Сказки о воображаемых чудесах - Кинг Стивен. Страница 18
— Да нет же. О чем ты вообще?
— Не смей отрицать, не смей…
Не в силах закончить фразу, Нэнси накинулась на меня и ударила по лицу. Я ошарашенно отступил назад и получил в подбородок. Она принялась колотить меня кулаками по груди, а я пытался схватить ее за руки. Какие-то слова вырывались у нее изо рта, но речь то и дело прерывалась рыданиями. Я так и не смог поймать ее руки. Она сама остановилась и притихла. Постояла с минуту, глядя на меня, развернулась и ушла.
Я провел ночь на диване и долго не мог заснуть, даже после того, как затихли протяжные стоны, доносившиеся до меня из спальни. Может, это прозвучит как эгоистическая отговорка, но я правда чувствовал, что не смогу ничем ее утешить. Ей стало бы лучше, только если бы я соврал, и потому я решил не вмешиваться.
У меня теперь была уйма времени, чтобы закончить открытку, но я никак не мог вспомнить, что же собирался написать. В итоге мне удалось заснуть, но я спал чутко, и сновидения мои были сумбурными. Когда я проснулся, Нэнси уже уехала.
Выруливая к центру города, чтобы встретиться с Элис, я чувствовал усталость и опустошение. Я все еще не знал, где она живет, не знал даже номера ее телефона. Она сама не сообщила мне этих сведений, а я всегда мог связаться с ней через курьерскую службу. И мне этого хватало; я ведь мог быть частью ее жизни, не пробираясь в нее тайком.

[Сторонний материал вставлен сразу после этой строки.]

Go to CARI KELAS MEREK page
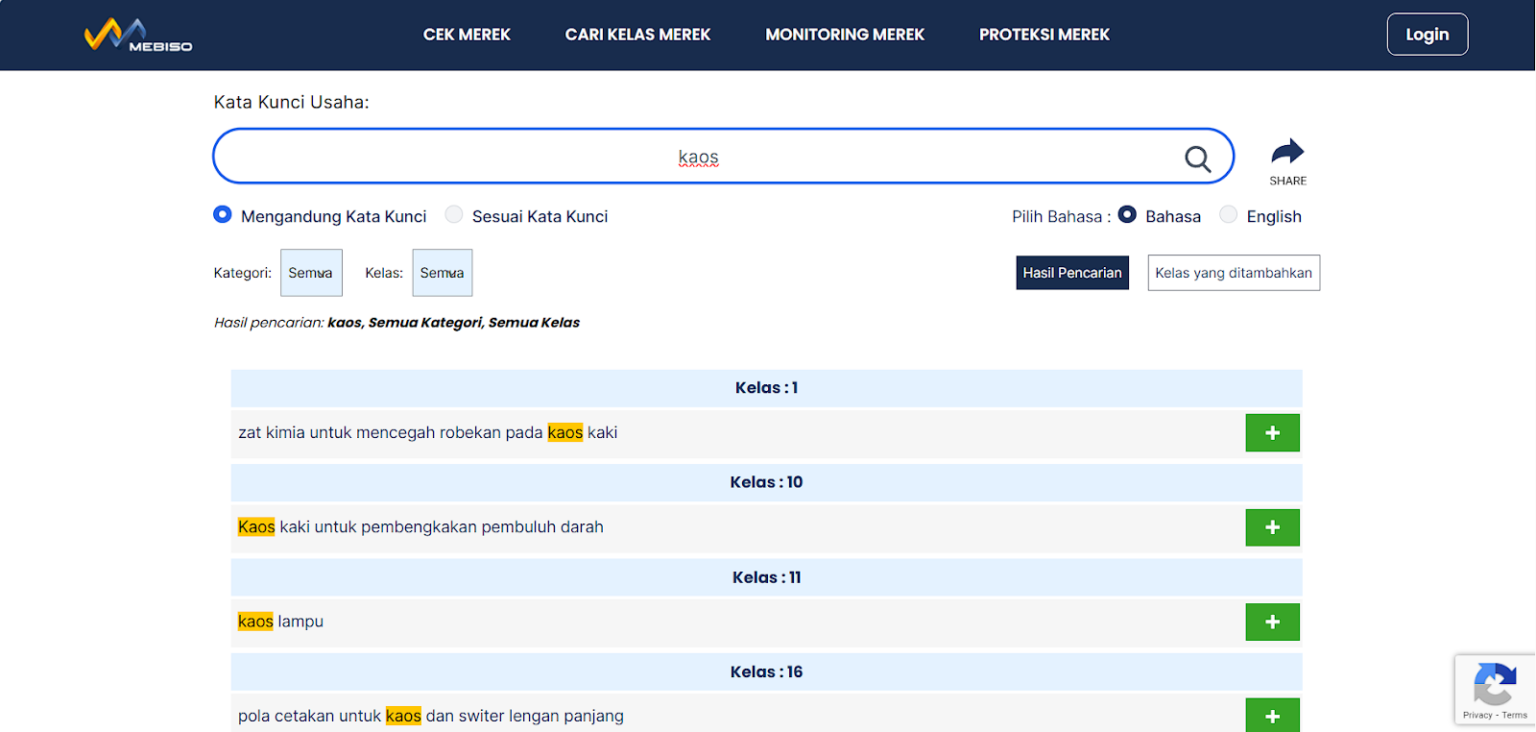This screenshot has height=732, width=1536. pos(637,35)
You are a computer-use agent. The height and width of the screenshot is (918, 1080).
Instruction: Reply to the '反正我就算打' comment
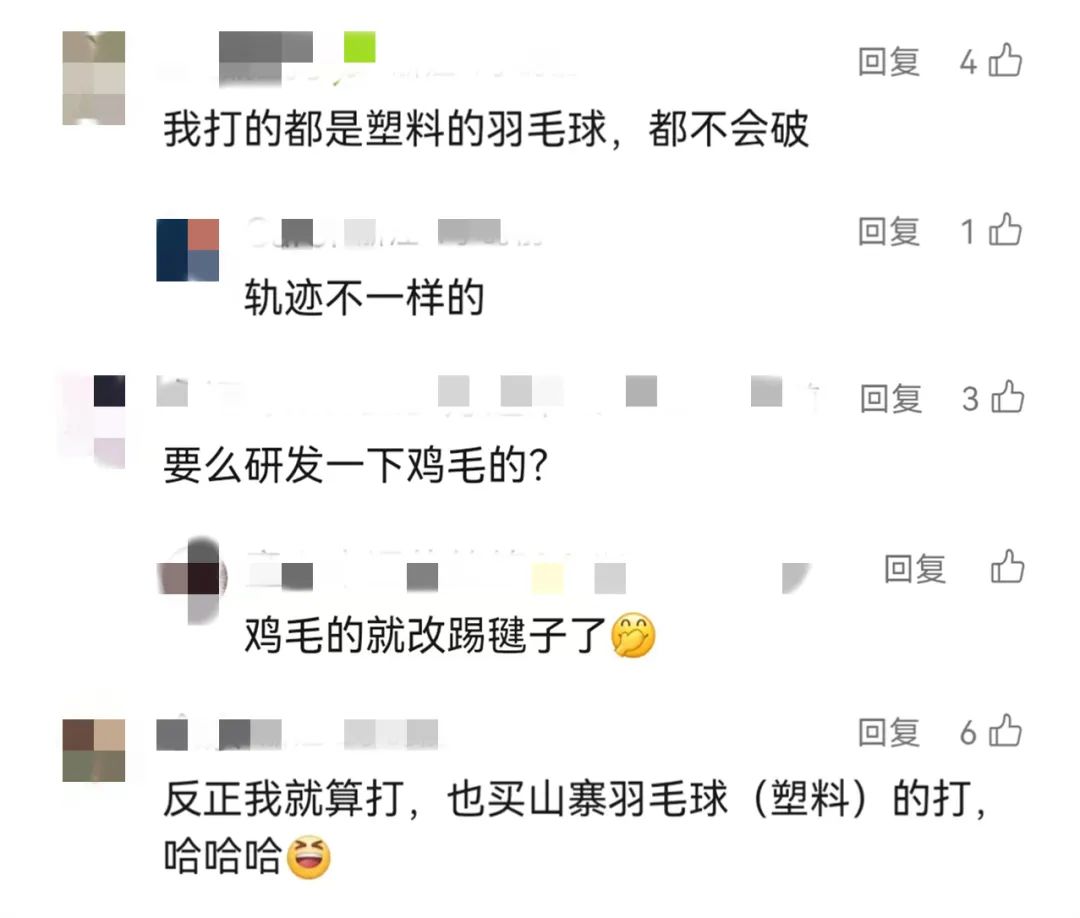889,732
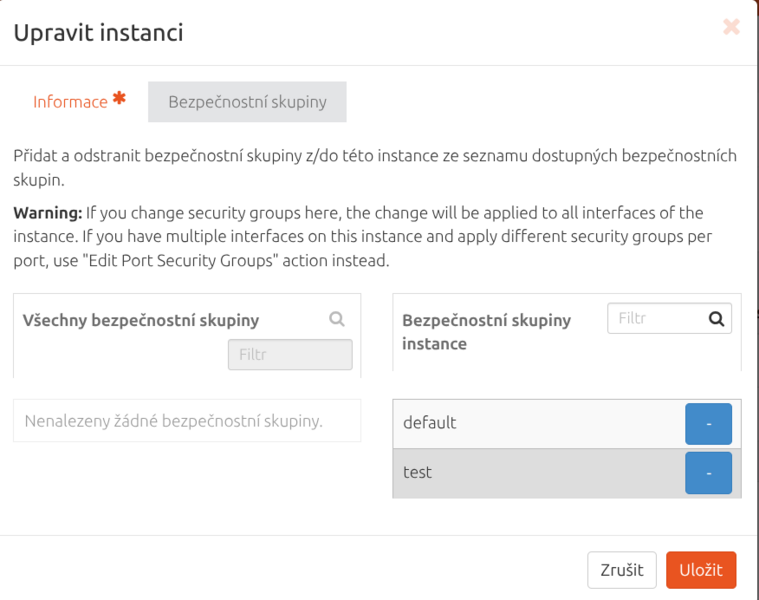Remove the default security group with minus
759x600 pixels.
tap(708, 424)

Я отчетливо помню, как она выглядела тогда, стоя на тротуаре и высматривая мою машину. На ней была длинная черная юбка из шерсти и плотный свитер разных оттенков каштана. Утреннее солнце запуталось у нее в волосах; она улыбалась, глядя, как я паркуюсь, и меня на минуту охватили сомнения. У меня нет никакого права быть с ней. У меня уже есть девушка, да и Элис слишком прекрасна для меня. Но вот ее руки обвились вокруг моей шеи, она поцеловала меня в нос, и сомнения рассеялись.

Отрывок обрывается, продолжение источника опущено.